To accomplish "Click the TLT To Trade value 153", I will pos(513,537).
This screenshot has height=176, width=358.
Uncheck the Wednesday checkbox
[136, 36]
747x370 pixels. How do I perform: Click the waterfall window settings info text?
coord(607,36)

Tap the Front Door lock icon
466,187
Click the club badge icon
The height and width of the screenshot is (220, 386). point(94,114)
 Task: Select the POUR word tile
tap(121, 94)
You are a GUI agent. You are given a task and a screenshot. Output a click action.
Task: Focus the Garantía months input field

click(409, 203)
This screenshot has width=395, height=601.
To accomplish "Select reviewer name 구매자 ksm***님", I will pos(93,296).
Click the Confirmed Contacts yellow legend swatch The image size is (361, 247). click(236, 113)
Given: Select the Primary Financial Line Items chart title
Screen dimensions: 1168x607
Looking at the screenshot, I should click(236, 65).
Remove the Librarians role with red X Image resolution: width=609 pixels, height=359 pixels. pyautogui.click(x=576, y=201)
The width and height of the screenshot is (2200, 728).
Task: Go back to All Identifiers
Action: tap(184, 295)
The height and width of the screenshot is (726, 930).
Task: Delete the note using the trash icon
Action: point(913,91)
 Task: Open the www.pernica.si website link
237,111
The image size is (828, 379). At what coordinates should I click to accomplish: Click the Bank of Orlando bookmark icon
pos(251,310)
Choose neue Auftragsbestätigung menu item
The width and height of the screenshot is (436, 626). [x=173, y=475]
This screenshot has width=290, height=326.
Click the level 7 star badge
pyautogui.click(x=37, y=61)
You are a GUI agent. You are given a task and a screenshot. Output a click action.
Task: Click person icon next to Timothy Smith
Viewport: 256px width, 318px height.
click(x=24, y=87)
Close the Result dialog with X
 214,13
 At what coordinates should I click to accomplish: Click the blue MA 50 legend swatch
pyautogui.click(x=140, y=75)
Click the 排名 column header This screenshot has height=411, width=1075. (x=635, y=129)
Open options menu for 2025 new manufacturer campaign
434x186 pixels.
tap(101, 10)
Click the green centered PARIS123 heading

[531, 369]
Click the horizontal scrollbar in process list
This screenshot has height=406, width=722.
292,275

Task description:
All lines from the line holding "Close the Result dialog with X" through the end of the records above need to be transcribed exactly, and no other text should appear.

Result for this exercise:
Close the Result dialog with X
 214,13
 At what coordinates should I click to accomplish: Click the blue MA 50 legend swatch
pyautogui.click(x=140, y=75)
Click the 排名 column header This screenshot has height=411, width=1075. (x=635, y=129)
Open options menu for 2025 new manufacturer campaign
434x186 pixels.
tap(101, 10)
Click the green centered PARIS123 heading

[531, 369]
Click the horizontal scrollbar in process list
This screenshot has height=406, width=722.
292,275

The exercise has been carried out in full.